Directory diagram in this demo.

Done, you have finished all the set-up, let’s do the real search!

Search with marqo

Create index

First, we need to create a marqo index that provides you the access to all the necessary operations, e.g., indexing, searching. You can choose different models and parameters here.

In this case, we just use a very basic setting by specifying the model ,enabling image search, and leaving others as default.

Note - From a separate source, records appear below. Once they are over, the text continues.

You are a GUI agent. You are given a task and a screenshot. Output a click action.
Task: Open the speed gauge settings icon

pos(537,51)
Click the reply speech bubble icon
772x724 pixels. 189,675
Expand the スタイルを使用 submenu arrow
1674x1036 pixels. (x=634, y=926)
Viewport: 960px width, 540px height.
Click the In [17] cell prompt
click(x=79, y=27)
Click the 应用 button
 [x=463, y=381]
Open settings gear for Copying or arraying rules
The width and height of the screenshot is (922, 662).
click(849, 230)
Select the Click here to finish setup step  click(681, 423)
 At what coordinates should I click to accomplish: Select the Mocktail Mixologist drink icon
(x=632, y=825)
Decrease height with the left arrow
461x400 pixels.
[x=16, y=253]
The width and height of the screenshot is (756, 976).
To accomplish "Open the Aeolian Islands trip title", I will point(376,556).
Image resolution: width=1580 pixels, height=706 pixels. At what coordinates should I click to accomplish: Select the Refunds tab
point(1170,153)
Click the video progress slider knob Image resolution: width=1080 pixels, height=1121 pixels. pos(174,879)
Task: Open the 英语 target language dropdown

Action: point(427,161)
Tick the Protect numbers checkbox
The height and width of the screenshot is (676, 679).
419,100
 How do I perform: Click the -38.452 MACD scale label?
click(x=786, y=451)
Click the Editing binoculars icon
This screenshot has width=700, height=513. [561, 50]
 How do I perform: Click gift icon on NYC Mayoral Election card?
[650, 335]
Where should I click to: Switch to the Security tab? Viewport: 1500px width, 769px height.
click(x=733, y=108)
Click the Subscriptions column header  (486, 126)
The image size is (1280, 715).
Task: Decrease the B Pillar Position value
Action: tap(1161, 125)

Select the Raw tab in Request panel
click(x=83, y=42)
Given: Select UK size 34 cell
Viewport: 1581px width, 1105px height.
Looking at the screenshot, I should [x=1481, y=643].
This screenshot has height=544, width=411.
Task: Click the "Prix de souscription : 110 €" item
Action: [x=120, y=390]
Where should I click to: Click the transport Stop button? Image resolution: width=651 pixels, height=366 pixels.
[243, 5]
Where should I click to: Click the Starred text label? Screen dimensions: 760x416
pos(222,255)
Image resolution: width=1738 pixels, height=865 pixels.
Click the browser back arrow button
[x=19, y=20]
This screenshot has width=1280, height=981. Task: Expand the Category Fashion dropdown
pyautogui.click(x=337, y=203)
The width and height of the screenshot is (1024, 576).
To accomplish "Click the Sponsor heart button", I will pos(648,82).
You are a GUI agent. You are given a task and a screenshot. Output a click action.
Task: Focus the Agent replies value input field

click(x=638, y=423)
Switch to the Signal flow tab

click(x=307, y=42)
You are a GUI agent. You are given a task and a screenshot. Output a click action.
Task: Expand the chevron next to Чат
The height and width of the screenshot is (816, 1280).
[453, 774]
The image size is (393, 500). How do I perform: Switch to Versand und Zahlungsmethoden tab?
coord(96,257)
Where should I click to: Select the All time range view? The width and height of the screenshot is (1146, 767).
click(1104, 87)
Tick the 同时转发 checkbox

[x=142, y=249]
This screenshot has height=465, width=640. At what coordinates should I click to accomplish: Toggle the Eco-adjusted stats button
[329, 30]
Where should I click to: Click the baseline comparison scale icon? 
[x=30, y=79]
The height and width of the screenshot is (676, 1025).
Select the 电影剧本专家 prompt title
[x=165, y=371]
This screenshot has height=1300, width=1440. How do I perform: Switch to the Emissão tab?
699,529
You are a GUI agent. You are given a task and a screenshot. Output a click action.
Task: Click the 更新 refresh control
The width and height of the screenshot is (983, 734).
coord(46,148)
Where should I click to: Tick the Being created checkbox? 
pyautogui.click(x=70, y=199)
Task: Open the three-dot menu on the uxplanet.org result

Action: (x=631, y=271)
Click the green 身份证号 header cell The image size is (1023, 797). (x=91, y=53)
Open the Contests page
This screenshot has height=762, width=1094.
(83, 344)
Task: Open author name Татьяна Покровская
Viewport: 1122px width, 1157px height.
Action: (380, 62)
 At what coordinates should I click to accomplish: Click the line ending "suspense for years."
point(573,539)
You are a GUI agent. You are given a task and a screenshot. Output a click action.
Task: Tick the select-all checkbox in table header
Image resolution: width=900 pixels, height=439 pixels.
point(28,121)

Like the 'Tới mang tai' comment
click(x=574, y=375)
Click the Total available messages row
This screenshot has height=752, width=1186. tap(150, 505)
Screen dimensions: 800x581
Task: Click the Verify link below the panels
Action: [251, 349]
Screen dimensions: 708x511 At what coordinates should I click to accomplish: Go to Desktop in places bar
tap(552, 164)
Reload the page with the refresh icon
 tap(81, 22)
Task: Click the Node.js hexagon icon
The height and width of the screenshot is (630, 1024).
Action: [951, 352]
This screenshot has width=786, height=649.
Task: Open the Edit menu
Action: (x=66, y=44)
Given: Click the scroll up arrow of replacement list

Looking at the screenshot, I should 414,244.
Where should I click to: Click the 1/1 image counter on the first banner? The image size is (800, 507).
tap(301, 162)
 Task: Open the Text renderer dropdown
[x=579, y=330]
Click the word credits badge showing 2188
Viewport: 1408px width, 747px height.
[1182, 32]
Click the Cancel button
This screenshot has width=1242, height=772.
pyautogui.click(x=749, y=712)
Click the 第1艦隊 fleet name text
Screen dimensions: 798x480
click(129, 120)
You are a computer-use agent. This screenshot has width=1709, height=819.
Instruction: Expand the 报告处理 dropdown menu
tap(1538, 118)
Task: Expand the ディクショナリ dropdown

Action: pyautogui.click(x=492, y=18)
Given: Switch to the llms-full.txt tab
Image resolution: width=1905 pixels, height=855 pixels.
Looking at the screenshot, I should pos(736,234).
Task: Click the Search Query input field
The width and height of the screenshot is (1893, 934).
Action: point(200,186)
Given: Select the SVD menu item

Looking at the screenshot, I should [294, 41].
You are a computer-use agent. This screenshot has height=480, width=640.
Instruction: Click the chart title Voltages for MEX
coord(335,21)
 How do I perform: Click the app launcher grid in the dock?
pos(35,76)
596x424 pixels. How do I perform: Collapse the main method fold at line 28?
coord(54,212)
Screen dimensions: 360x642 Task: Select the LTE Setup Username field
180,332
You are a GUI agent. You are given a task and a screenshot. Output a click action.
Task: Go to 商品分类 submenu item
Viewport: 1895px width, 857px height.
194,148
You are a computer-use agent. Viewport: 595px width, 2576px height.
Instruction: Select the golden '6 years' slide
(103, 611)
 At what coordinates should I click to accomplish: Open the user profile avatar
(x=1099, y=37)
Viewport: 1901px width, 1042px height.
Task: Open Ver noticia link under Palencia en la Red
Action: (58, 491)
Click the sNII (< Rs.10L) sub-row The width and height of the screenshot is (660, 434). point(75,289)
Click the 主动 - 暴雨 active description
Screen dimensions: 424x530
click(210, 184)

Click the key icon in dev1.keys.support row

index_name = "image-search-guide"

settings = {
"model": "ViT-L/14",
"treat_urls_and_pointers_as_images": True,
}

mq.create_index(index_name, **settings)

Note: To accomplish this multi-modal search task, we MUST set ”treat_urls_and_pointers_as_imges”: True to enable the multi-modal search feature. As for the model, we need to
select a model from CLIP families ("ViT-L/14" in this case).

Access local images
Now, we need to add the images to the created index, which is a little tricky. Marqo is running in the docker, so it will not be able to access
the local images.

One solution is to upload all the images to Github and access them through urls. This is OK in this case as we only have 5 images. However, if we think big, are you really going to upload and download 1 million images with a larger dataset? I guess the answer is NO, so here is the solution.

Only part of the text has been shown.